Frank’s early form was not convincing and he looked a tad unfit to begin with. However his match fitness improved and when Joe Miller arrived in November the last piece of the jigsaw was now in place. With Celtic now playing a brand of football the fans hadn’t witnessed for years the attacking triumvirate of McAvennie, Miller and Andy Walker was the focal point of their attack backed all the way by the sublime talents of Paul McStay.
Frank was always at his best in the big games and he scored twice in the vital 2-0 New Year victory over Rangers. As the Celtic fans broke into a chorus of ‘Happy Birthday dear Celtic’ it was Frank who was the Celts’ hero with two fine goals, the first a shot from a Chris Morris’ cut back and the second a cracking looping header from a Morris free kick. The New Year celebrations were long and loud.
As 1988 wore on Celtic went from strength to strength with the partnership of McAvennie and Walker flourishing into the best strike partnership in Scotland. The league was clinched in April but Frank’s glory day was to come in the Scottish Cup final in May.

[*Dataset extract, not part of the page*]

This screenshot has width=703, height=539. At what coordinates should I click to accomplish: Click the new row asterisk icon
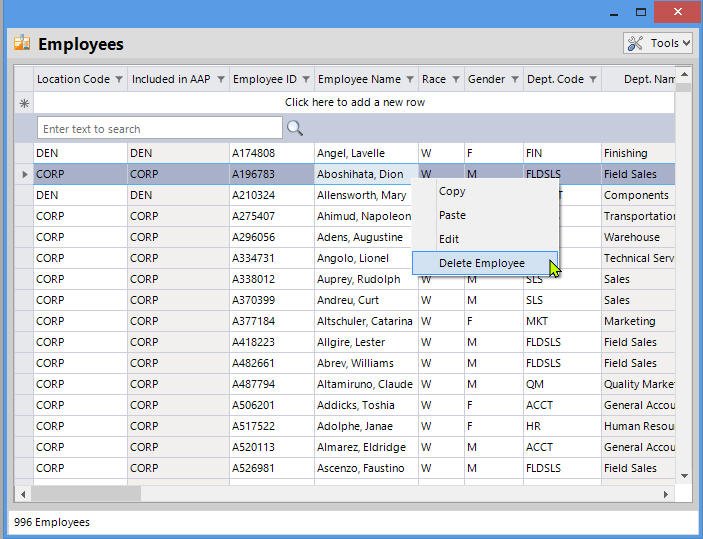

Against Dundee United Celtic were 1-0 down in the second half until Frank headed in an Anton Rogan cross and then with minutes remaining he grabbed the winner when he turned in a Billy Stark cross and Celtic had their first double in eleven years.
The future looked rosy for Celtic but it was not to be. No serious investment was made in the squad that summer and any momentum gained was quickly lost to the big spenders at Ibrox. Rumours began to circulate that McAvennie was restless and that he was spending most of the weekends in London visiting night clubs with his ‘model’ girlfriend Jenny Blyth. He was arriving late for training on Monday mornings and running up a fortune in club fines. All was not well.
In early 1989 matters came to a head when he asked for a transfer back south. His last game in the hoops was a Scottish Cup tie against Hearts and the Jungle turned against their former hero and a chorus of boos could be heard every time McAvennie touched the ball. Despite the heated tempers Celtic won 2-1 and Frank was back off to Upton Park for another record fee £1.25M.
McAvennie was a genuine died in the wool Celt and had spent many years following the team all over Scotland. He had came into the game as a professional fairly late on and it’s maybe because of this that he obviously looked upon the fact that he could make more money in London as well as enjoy the night life and the glamorous females who came with it. And apparently there were plenty of them.
In recent years Frank has tried to make out that he was dragged from Parkhead kicking and screaming. That’s not my recollection of the situation and when you add that the notorious Bill McMurdo was Frank’s agent then Celtic and Frank McAvennie were never going to have a long and happy existence together.
He did return to Parkhead to a desperate Liam Brady in 1993 but injuries and age had taken their toll. When his old West Ham nemesis Lou Macari turned up as Celtic manager in late 1993 then it was all over for the Frankie Bhoy.
The second spell shouldn’t diminish the memory of McAvennie in the hoops during his original foray at Parkhead. He truly was the perfect centre forward. He was quick, strong, good in the air, a great finisher and had a physical presence which meant that no defenders would take liberties with him. And he had that other trait native to Glaswegians. He was ‘gallus’. He feared no one and this came across on the field and gave his team mates confidence not only in him but in themselves also. Without McAvennie it has to be said that Miller and Walker never reached the same heights again without him.
In later years it has to be said that Frank was to have some unfortunate personal problems but he still comes across in the media as a likeable guy. In Celtic’s centenary season Frank McAvennie certainly left his mark and when future Celtic histories are written the name Frank McAvennie will figure prominently.